Just as atmospheric chemistry was able to benefit twenty years ago from numerical weather forecasting models, biogeochemistry is now growing rapidly due to the arrival of systems like Mercator. However, biogeochemical models are particularly difficult to implement, as they aim to model nothing less than living organisms! By including phytoplankton or primary productivity as variables, just like temperature or salinity, one day these models will be able to predict 'blooms' of chlorophyll in any part of the ocean. We are not there yet, but the first steps have already been taken. This is how Mercator became a partner in an experiment combining Mercator output with biogeochemical models developed by Legos within the Bionuts programme. These models can implement between one and five chemical constituents, including chlorophyll. The latter is is particularly interesting, not only due to its importance in determining the general health of the sea (chlorophyll indicates the presence of phytoplankton, which comprise the first links in the food chain), but also because of its value to the fishing industry (wherever phytoplankton is found, fish are found …). In addition, it constitutes data which can be observed in real time by satellite, thus enabling the validation of chlorophyll evolution models.

Halieutic research

This is the study of how marine resources are affected by the fishing industry. Marine ecosystems are characterised and explained in many ways, including the thermal and dynamic conditions of the ocean. It is not difficult to see how a system like Mercator, which offers a consistent description of the evolution of oceanic parameters, in particular for temperature, salinity and current, can be viewed as a precious source of information. Today, two laboratories are using Mercator products for this purpose:

  • Ifremer, for simulating sea current conditions in order to study the performance of fish concentration devices in the Caribbean,
  • A Scottish university, for simulating the influence of currents on jellyfish transport and hatching in Scottish waters (the European Eurogel project).
Source : NOAA/DoC
Supporting sea campaigns

Source : Ifremer/O. Dagornay

Mercator analyses and forecasts are used during certain sea campaigns to obtain prior knowledge about the thermosaline structures a ship will encounter, in order to determine the best course it should take, ie: the one that leads to maximum benefit for any research. In this area, Mercator is a regular contributor to the Ovide and EGYPT-MC programmes.

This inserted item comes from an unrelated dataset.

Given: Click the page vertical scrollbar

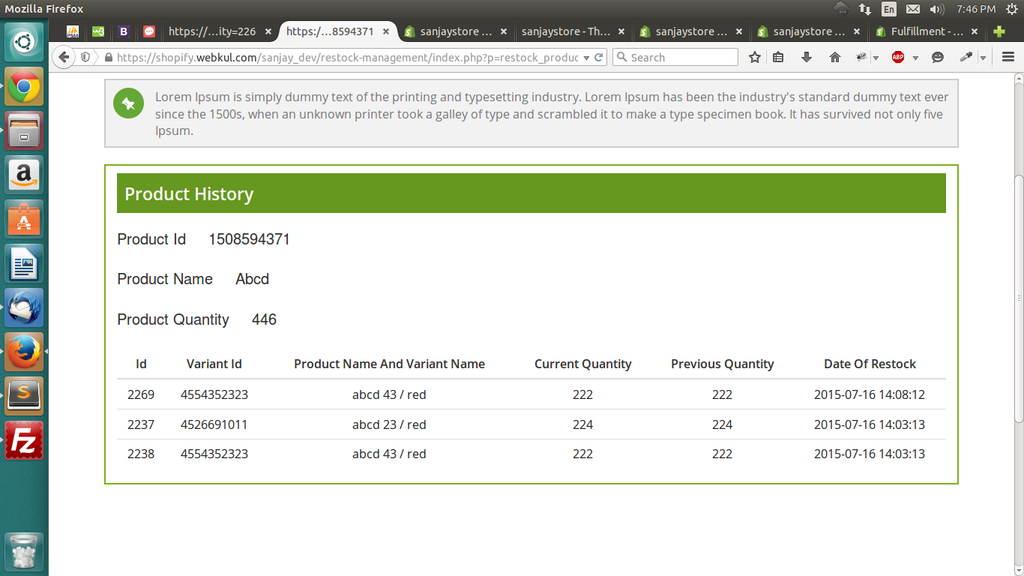Looking at the screenshot, I should coord(1018,300).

Climatology and seasonal weather forecasting

Currently the focus of scientific and political attention, the climate is determined by interactions between the atmosphere and the ocean: the atmosphere triggers phenomena in the ocean through the actions of wind, precipitation and solar radiation. The ocean responds by warming or cooling the atmosphere through the combined effects of temperatures and ocean currents. Climate research advances through the study of past climate indicators (polar caps, marine sediment, etc) as well as through developments in climate modelling. However, climate models are based on coupled atmospheric and ocean modelling, thus making ocean models essential for climate modelling. The prototype version of Mercator's global low-resolution model (Minipog) is currently being used on a routine basis for Météo-France's seasonal forecast model. There is no doubt that the forthcoming high-resolution global system will attract other users.